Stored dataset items
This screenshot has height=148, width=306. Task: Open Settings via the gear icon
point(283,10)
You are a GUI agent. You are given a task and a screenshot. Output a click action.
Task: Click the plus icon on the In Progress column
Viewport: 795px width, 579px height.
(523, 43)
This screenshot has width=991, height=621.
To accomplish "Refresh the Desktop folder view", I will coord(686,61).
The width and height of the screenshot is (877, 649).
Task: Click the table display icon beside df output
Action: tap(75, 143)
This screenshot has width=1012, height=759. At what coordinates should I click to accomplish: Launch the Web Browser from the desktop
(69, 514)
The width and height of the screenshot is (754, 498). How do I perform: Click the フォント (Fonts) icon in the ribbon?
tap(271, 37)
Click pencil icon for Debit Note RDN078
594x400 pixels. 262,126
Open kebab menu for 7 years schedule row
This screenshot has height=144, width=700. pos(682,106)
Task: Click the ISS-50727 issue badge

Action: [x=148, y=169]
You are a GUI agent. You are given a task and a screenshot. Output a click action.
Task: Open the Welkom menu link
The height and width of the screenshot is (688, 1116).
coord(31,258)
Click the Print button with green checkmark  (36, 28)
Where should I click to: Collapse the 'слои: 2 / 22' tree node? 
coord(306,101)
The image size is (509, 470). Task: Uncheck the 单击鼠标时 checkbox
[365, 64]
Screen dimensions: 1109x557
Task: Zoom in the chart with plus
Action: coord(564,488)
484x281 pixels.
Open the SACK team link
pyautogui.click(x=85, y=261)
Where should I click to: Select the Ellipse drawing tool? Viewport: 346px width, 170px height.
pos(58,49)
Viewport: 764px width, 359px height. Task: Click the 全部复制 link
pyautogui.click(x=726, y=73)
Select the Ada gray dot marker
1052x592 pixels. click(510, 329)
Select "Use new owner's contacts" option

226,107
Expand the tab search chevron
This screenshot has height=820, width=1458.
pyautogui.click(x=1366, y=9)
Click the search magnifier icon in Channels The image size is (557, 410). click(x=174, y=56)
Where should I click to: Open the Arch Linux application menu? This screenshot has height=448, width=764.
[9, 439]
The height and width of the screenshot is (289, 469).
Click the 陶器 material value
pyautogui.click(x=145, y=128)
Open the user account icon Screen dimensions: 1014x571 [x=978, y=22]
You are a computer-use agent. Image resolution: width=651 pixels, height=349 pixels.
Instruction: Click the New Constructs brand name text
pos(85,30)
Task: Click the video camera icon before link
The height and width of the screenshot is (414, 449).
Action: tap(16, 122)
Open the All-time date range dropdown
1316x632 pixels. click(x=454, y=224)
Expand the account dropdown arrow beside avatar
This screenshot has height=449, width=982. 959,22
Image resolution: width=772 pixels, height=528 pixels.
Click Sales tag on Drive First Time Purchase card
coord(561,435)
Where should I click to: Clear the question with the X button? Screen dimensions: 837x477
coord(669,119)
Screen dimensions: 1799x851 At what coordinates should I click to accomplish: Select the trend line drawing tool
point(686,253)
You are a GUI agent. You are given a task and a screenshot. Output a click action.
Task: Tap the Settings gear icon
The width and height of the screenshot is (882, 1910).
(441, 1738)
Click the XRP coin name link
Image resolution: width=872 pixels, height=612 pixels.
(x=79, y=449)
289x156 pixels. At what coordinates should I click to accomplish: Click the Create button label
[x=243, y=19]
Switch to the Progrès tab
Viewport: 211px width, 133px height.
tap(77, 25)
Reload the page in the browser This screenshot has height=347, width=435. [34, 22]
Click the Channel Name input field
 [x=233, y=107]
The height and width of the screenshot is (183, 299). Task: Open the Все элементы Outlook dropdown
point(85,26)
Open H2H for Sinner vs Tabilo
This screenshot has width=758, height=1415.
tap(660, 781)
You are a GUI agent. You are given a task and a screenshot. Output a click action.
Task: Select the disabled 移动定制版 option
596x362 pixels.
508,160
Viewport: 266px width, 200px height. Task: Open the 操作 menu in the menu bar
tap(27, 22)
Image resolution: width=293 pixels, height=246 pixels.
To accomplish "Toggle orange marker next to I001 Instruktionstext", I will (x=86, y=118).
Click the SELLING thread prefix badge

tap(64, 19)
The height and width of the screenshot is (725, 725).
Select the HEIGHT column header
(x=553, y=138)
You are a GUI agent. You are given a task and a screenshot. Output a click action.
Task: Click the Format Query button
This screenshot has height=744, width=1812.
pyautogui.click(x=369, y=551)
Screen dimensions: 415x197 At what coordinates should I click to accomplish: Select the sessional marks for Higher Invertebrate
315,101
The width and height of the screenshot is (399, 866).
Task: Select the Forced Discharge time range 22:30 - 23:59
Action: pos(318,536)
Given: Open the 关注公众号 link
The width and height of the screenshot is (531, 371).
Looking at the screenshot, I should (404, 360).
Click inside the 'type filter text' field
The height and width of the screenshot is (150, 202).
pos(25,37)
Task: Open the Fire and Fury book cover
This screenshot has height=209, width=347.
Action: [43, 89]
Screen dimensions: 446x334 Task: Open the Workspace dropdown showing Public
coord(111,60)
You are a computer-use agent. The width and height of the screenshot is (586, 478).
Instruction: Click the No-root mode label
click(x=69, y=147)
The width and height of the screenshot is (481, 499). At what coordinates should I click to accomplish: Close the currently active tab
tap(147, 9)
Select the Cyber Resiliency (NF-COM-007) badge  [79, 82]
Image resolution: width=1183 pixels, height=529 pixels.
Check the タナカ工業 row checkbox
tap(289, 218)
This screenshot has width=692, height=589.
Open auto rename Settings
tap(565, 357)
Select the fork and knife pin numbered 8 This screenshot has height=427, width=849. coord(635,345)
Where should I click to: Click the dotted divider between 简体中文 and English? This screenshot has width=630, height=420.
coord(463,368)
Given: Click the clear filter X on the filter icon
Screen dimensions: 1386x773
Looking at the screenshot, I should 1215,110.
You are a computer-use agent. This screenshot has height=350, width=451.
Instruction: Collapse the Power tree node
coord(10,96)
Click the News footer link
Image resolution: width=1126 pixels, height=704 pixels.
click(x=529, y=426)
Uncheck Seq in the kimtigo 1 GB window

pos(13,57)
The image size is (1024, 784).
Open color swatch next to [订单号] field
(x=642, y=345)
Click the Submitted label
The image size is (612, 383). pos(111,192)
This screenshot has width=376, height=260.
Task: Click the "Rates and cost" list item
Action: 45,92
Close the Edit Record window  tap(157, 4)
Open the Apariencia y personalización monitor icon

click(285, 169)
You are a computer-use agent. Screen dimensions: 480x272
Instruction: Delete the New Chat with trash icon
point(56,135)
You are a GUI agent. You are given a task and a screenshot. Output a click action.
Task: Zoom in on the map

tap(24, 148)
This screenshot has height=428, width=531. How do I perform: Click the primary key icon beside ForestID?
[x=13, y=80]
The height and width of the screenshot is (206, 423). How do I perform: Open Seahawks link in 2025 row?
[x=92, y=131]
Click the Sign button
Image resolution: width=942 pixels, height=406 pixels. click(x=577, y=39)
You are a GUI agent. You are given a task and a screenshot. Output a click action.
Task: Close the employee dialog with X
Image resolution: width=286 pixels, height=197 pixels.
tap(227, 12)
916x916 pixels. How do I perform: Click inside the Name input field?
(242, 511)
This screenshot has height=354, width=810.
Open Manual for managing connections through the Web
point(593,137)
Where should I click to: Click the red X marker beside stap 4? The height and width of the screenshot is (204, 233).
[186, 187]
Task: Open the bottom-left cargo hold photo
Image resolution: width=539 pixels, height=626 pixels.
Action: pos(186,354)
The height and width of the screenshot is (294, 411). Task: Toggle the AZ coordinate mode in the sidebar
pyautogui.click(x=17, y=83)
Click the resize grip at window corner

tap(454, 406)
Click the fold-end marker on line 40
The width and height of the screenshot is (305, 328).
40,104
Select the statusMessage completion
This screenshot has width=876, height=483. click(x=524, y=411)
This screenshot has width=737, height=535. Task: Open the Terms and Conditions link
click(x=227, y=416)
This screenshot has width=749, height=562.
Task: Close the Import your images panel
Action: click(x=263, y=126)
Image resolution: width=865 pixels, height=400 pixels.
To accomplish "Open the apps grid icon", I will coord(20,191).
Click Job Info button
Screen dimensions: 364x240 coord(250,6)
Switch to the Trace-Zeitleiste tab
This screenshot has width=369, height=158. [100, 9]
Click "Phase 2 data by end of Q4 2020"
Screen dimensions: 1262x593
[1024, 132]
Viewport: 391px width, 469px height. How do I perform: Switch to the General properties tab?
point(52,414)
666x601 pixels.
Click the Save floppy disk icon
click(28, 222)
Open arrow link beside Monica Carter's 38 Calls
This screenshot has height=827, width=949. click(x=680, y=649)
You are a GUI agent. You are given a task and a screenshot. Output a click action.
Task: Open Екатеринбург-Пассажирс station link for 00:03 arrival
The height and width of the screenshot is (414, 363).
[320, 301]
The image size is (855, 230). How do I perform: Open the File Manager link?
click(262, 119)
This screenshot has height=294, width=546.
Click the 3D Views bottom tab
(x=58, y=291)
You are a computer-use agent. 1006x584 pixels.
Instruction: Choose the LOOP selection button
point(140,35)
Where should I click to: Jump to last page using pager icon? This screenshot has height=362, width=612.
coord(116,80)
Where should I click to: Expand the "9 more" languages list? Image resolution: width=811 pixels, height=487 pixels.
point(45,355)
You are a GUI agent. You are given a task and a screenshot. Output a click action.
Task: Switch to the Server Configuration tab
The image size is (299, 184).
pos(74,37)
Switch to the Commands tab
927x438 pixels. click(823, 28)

*Work task:* The records above should be printed exactly, please, from the first line through the line containing "Task: Open the Welkom menu link", with both ends kept and nothing past it.

*Finished task:*
This screenshot has height=148, width=306. Task: Open Settings via the gear icon
point(283,10)
You are a GUI agent. You are given a task and a screenshot. Output a click action.
Task: Click the plus icon on the In Progress column
Viewport: 795px width, 579px height.
(523, 43)
This screenshot has width=991, height=621.
To accomplish "Refresh the Desktop folder view", I will coord(686,61).
The width and height of the screenshot is (877, 649).
Task: Click the table display icon beside df output
Action: tap(75, 143)
This screenshot has width=1012, height=759. At what coordinates should I click to accomplish: Launch the Web Browser from the desktop
(69, 514)
The width and height of the screenshot is (754, 498). How do I perform: Click the フォント (Fonts) icon in the ribbon?
tap(271, 37)
Click pencil icon for Debit Note RDN078
594x400 pixels. 262,126
Open kebab menu for 7 years schedule row
This screenshot has height=144, width=700. pos(682,106)
Task: Click the ISS-50727 issue badge

Action: [x=148, y=169]
You are a GUI agent. You are given a task and a screenshot. Output a click action.
Task: Open the Welkom menu link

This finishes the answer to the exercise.